Authors: Catherine Anderson
Going inside any of the businesses was out unless he actually wanted to buy something, a task he tried to do early in the morning, far earlier than he’d been out and about the first time he’d lived through this month. Otherwise he ran the risk of stumbling into reenactments. Knowing exactly what would happen next and what people were going to say before they said it . . . well, it gave him the fidgets. He didn’t find it entertaining, as the angel Gabriel had feared he might. Instead he was filled with an urgent need to escape.

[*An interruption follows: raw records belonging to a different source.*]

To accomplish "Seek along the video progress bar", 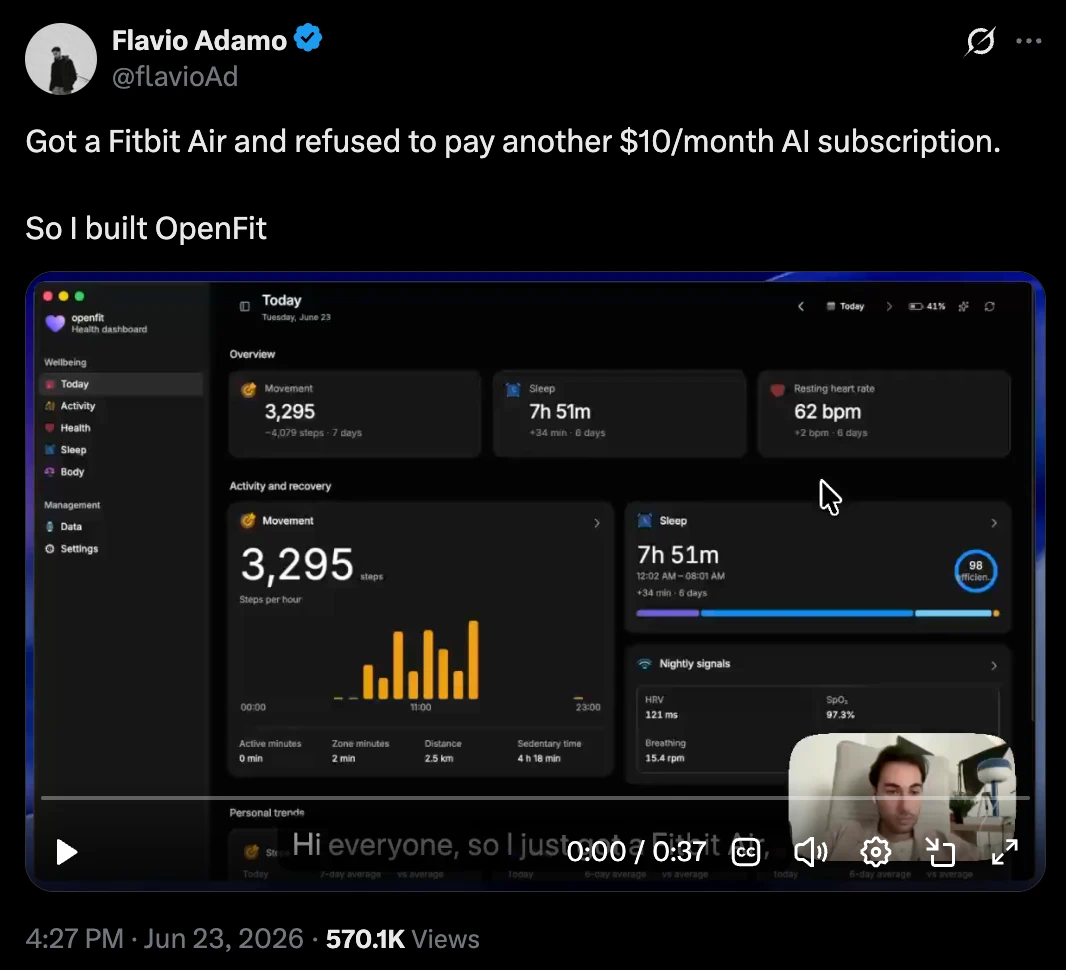I will (x=535, y=798).
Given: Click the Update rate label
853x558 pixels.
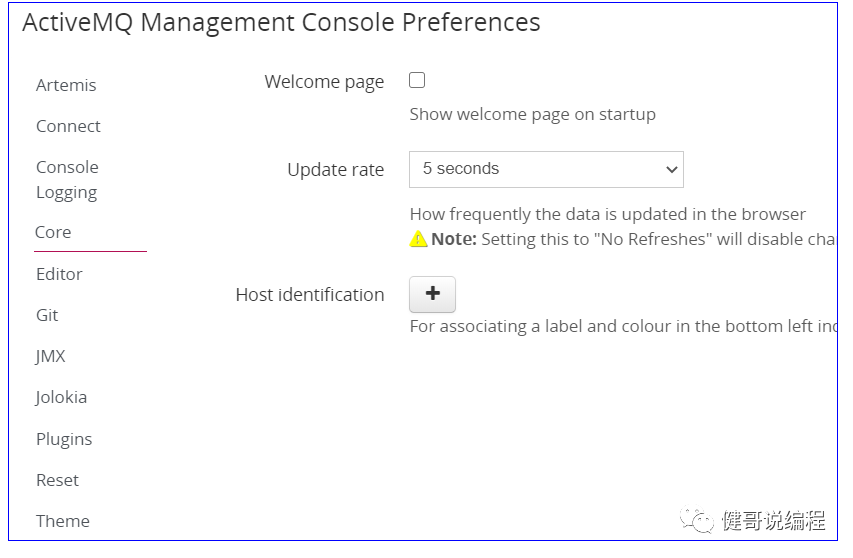Looking at the screenshot, I should point(335,170).
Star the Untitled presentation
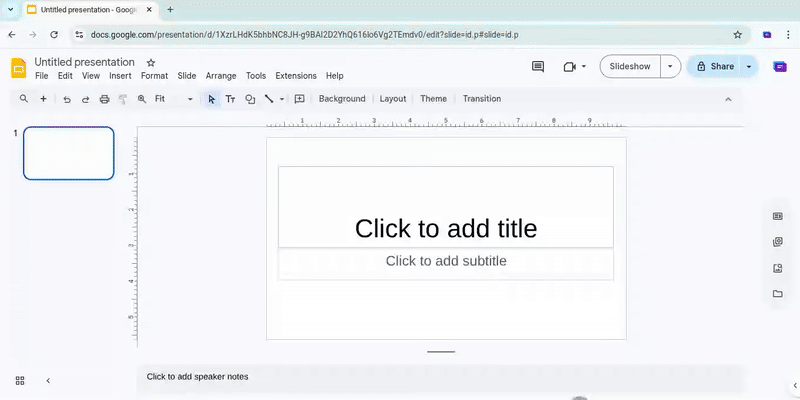This screenshot has height=400, width=800. tap(151, 62)
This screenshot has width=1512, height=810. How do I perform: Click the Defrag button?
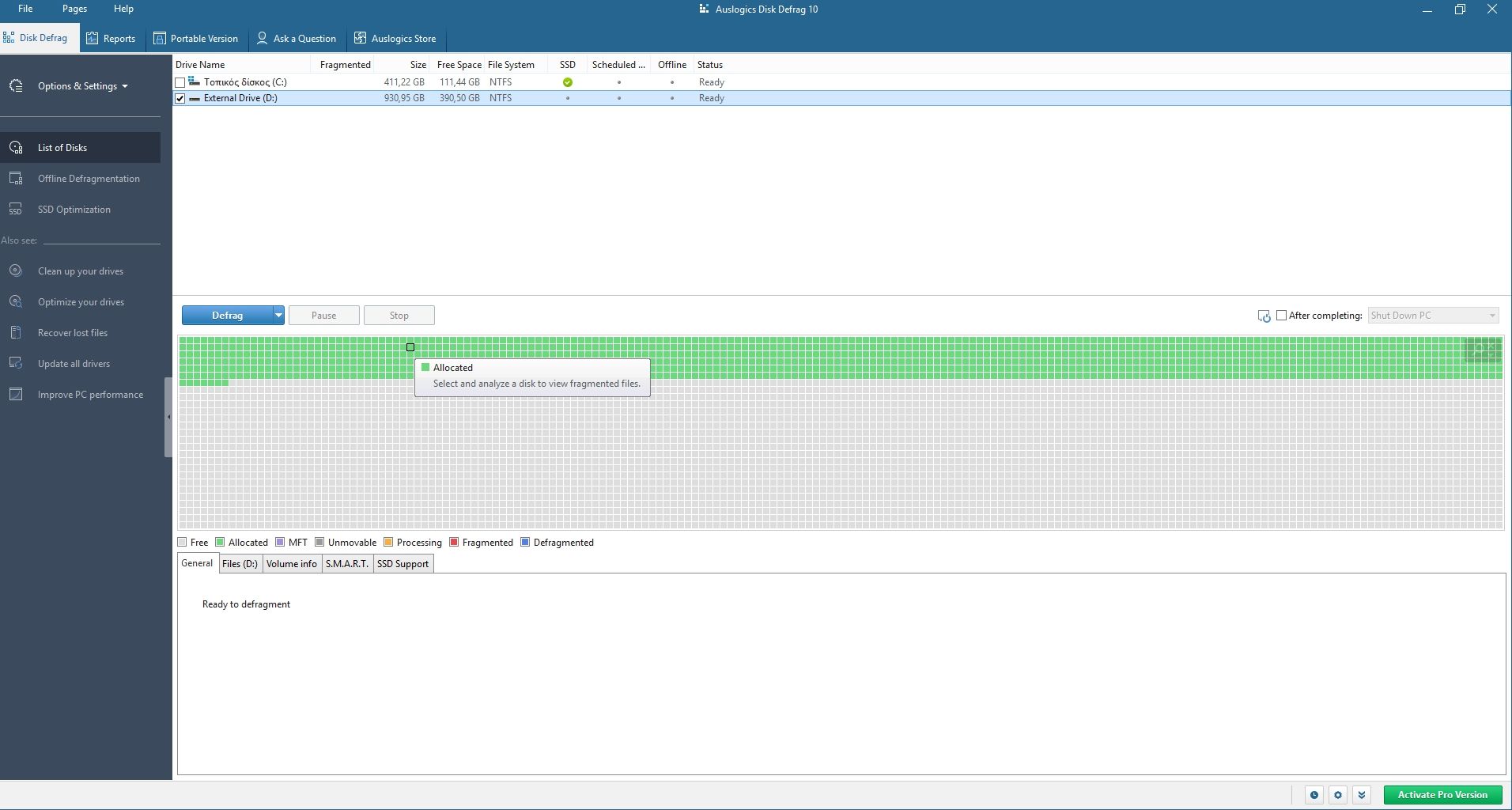coord(227,316)
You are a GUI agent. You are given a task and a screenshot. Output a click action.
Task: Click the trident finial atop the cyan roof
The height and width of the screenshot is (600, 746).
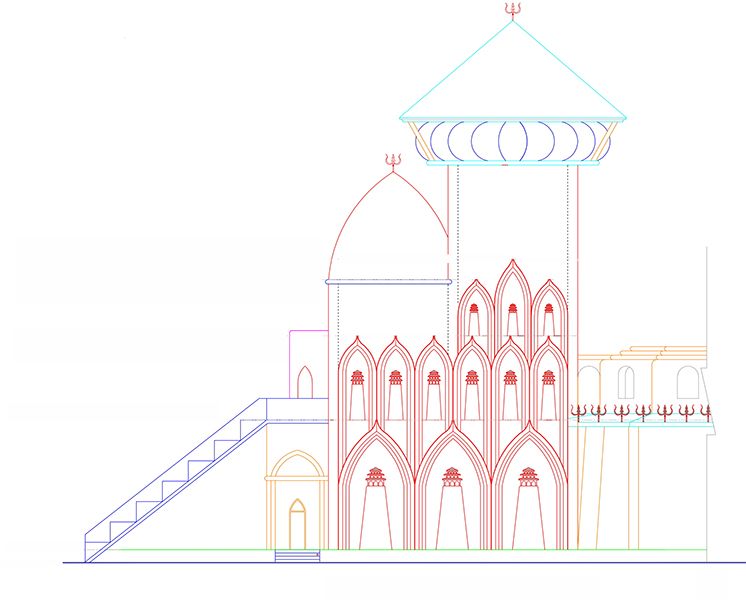[513, 10]
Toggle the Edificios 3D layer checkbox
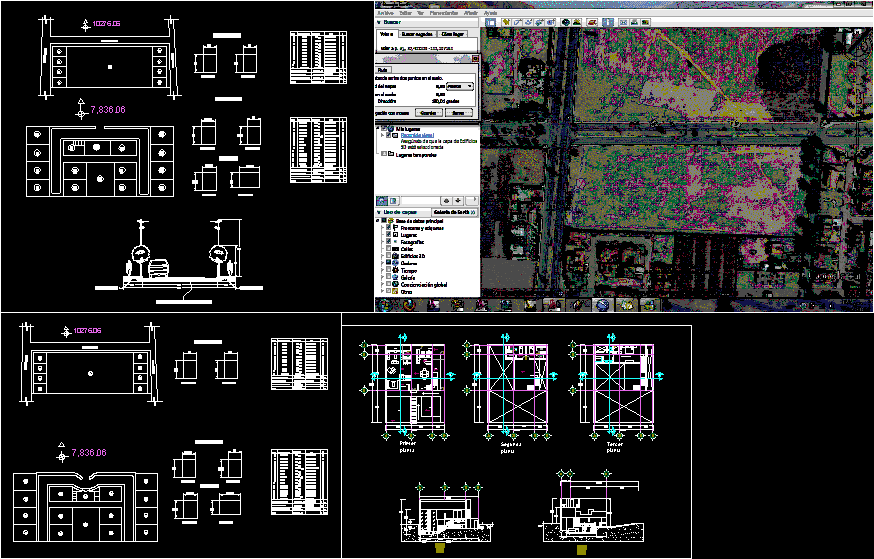The height and width of the screenshot is (559, 874). [x=389, y=256]
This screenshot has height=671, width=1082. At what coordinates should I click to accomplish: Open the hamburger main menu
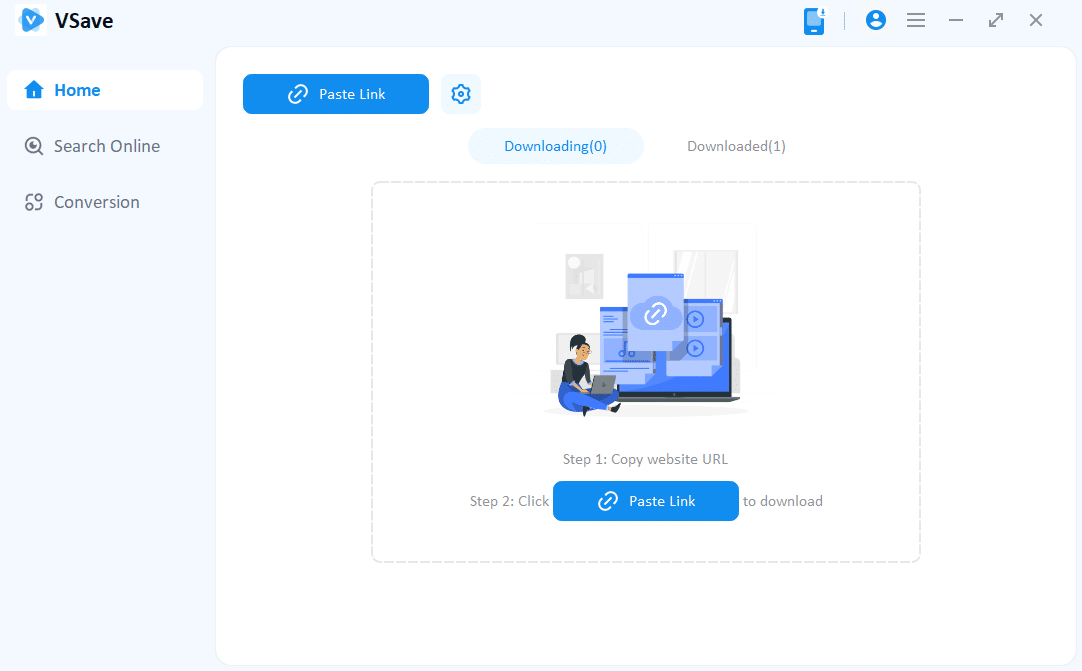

So Gabe walked—something he had rarely done the last time. No more bellying up to a poker table in the saloon of an afternoon, where he might be tempted to fleece another player simply because he knew what cards would be dealt and to whom. No more lingering in the hotel restaurant, hearing the same conversations take place again. Out on the boardwalks, Gabe occasionally encountered someone that he’d bumped into before, but mostly he experienced no repeat performances.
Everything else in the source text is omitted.